TEXT PASSAGE
BEGIN
The **vergeos-exporter** is an open-source tool maintained by Verge in the [verge-io/vergeos-exporter](https://github.com/verge-io/vergeos-exporter) GitHub repository. It connects to the VergeOS REST API, collects infrastructure metrics, and exposes them on an HTTP endpoint that Prometheus scrapes at a configurable interval.

### Metrics Exposed

The exporter collects three categories of metrics:

### vSAN Tier Metrics

Capacity, usage, and allocation per tier. Transaction and repair counts. Drive state monitoring (online, offline, repairing, initializing, verifying, noredundant, outofspace). Drive temperature and health data. Read/write operations and IOPS.

### Cluster Metrics

Node count per cluster. RAM, CPU, and disk utilization. Synchronization status and health.

### Node Metrics

Per-node CPU and memory usage. Network throughput and latency. Service status per node.

A complete metric reference is available in the `metrics.md` file in the exporter repository.

### Architecture: Pull-Based Scraping

The vergeos-exporter follows the standard Prometheus pull model. Prometheus initiates the connection by scraping the `/metrics` endpoint on the exporter at a configured interval (typically 15–60 seconds). This approach means:

* **No inbound firewall rules** are required on the VergeOS system itself
* The exporter can run on **any host** with network access to the VergeOS API
* Multiple Prometheus instances can scrape the same exporter for HA
* The exporter is **AlertManager-compatible** -- Prometheus alerting rules work natively with the exposed metrics

## Service Account Configuration

Before deploying the exporter, create a dedicated service account in VergeOS with minimal privileges.

### Step-by-Step: Create the Exporter Service Account

1. Navigate to **System → Users** in the VergeOS UI
2. Click **New** to create a new user
3. Fill in the **New User** form:
   * **Username:** `prometheus-exporter` (or similar descriptive name)
END
DATASET ENTRIES
BEGIN
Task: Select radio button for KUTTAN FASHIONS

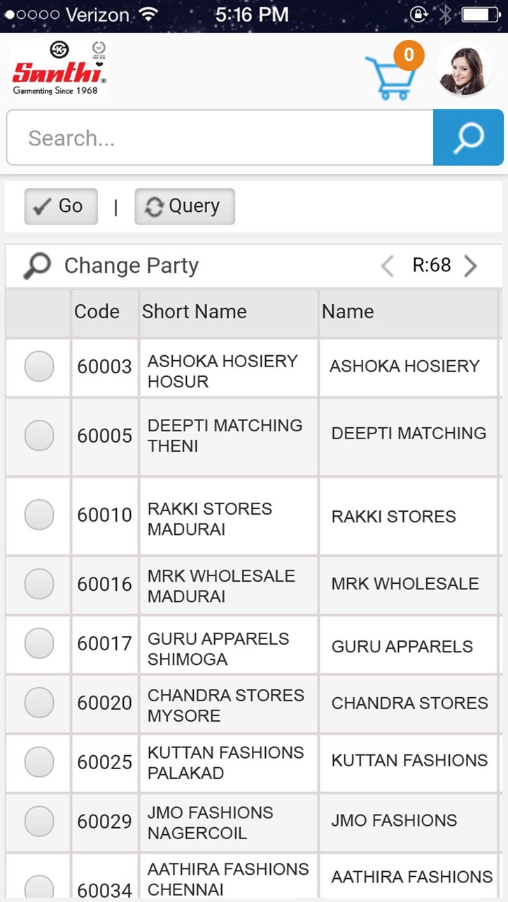Action: [x=39, y=761]
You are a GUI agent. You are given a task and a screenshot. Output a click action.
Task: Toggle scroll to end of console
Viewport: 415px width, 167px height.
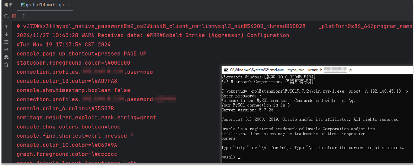pos(6,49)
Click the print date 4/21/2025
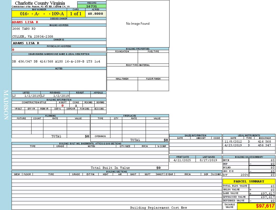The width and height of the screenshot is (276, 210). click(x=182, y=160)
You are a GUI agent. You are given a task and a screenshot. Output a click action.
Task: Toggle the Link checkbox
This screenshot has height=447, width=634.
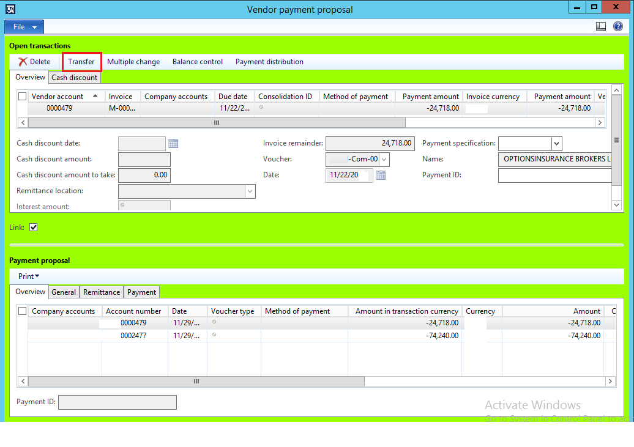(34, 227)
END
THE TASK
Copy word for word the part of the VergeOS exporter text that starts at the words "Node count per" and stops after the words "status per node.".

TASK ANSWER
Node count per cluster. RAM, CPU, and disk utilization. Synchronization status and health.

### Node Metrics

Per-node CPU and memory usage. Network throughput and latency. Service status per node.